Students entering the program with a master's degree in hand normally follow the standard first-year curriculum. At the end of their third semester, the director of graduate studies will review their AM credits taken elsewhere and determine how many credits (normally a limit of 9-12) may be applied toward the PhD at Washington University. Although students receiving transfer credit may be able to complete the PhD in fewer than six years, it is to their advantage to enter the program as first-year students, since this ensures them four full semesters of study without teaching responsibilities. If, after three semesters and the review of transfer credit, the director of graduate studies determines that the student has fulfilled the course requirements for the PhD, the student may elect not to take classes in semester four and instead to begin major field reading instead; their 6 credits of major field preparation during semester four will complete the requirements for the Washington University AM degree.

Students who wish to receive the combined PhD degree in English and Comparative Literature may do so by fulfilling the English department's requirements for combined degrees.

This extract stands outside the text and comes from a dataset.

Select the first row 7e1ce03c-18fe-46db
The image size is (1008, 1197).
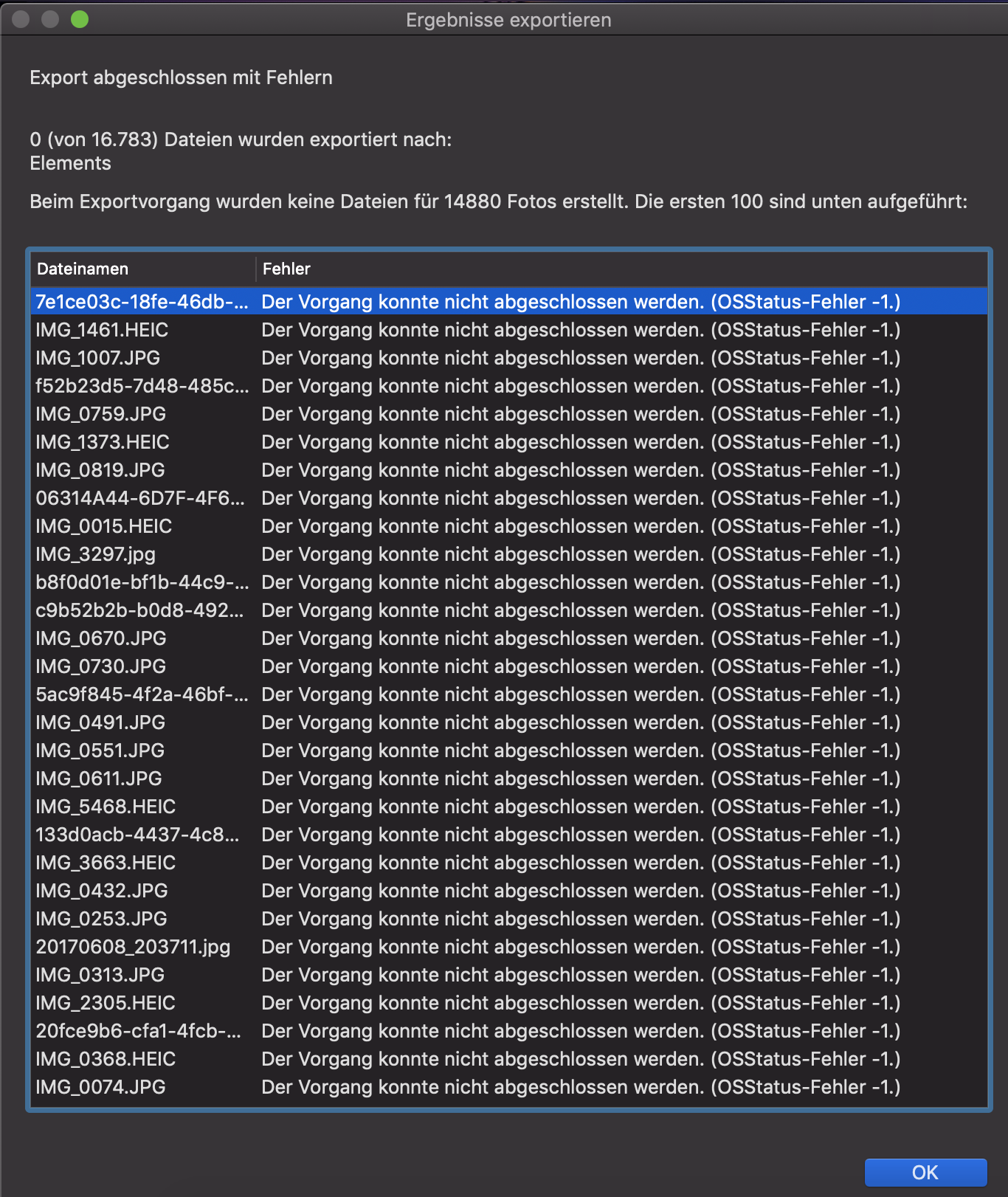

More information about the combined degree may be found on the departmental website.

During the first seven semesters, credits are earned by taking courses, independent study and directed reading. More precisely, students complete 13 courses (39 credits) total across years one and two; the Practicum in Teaching (3 credits) in the fall of year three; 6 credits of directed reading in the spring of year three; and 6 credits of directed reading in the fall of year four.

Required Courses

E Lit 503Literary Studies and Graduate Research3
Comp Lit 502Introduction to Comparative Literature3
Writing 599Seminar: Teaching Freshman Composition3

Course Requirements

Four courses comprising the Comparative Literature core requirement, including Comp Lit 502 Introduction to Comparative Literature and three additional courses distributed among designated categories (refer to the PhD in Comparative Literature for the listing of designated categories).

Qualifying Examinations

Progress toward the PhD is contingent upon the student passing examinations that are variously called preliminary, qualifying, general, comprehensive, or major field exams. The qualifying process varies according to the program. In some programs, it consists of a series of incremental, sequential, and cumulative exams over a considerable time. In others, the exams are held during a relatively short period of time. Exams may be replaced by one or more papers. The program, which determines the structure and schedule of the required examinations, is responsible for notifying the Office of Graduate Studies, Arts & Sciences, of the student’s outcome, whether successful or unsuccessful.

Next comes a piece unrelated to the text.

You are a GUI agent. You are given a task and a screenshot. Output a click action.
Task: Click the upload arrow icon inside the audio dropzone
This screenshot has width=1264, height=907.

Comparative Literature Joint PhD degree students will take the comprehensive examinations required in English.  At least one of these examinations must entail a comparatist element; this element is to be identified and negotiated with the examination committee, which will include at least one faculty member representing Comparative Literature.

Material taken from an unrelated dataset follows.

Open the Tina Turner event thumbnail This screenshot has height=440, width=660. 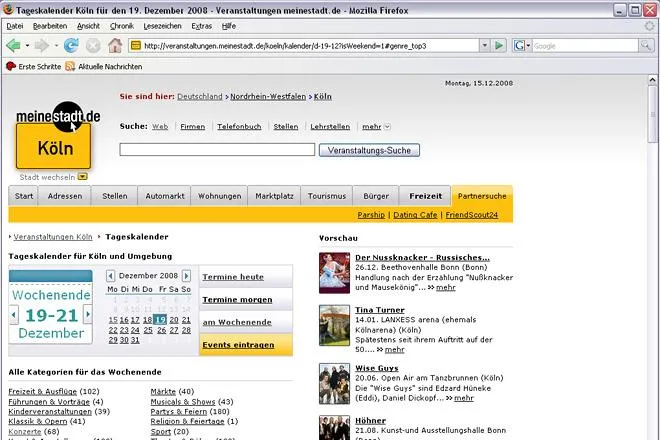tap(334, 325)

Mentored Experience Requirements

Doctoral students at Washington University must complete a department-defined Mentored Experience. The Mentored Experience Requirement is a doctoral degree milestone that is notated on the student’s transcript when complete. Each department has an established Mentored Experience Implementation Plan in which the number of units that a student must earn through Mentored Teaching Experience(s) and/or Mentored Professional Experience(s) is defined. The Mentored Experience Implementation Plans outline how doctoral students within the discipline will be mentored to achieve competencies in teaching at basic and advanced levels. Some departments may elect to include Mentored Professional Experiences as an avenue for completing some units of the Mentored Experience Requirement. Doctoral students will enroll in LGS 6XXX Mentored Teaching Experience or LGS 7020 Mentored Professional Experience to signify their progression toward completing the overall Mentored Experience Requirement for the degree.

The Doctoral Dissertation

A Research Advisory Committee (RAC) must be created no later than the end of the student’s third year; departments may set shorter timelines (e.g., by the end of the student's second year) for this requirement. As evidence of the mastery of a specific field of knowledge and of the capacity for original scholarly work, each candidate must complete a dissertation that is approved by their RAC.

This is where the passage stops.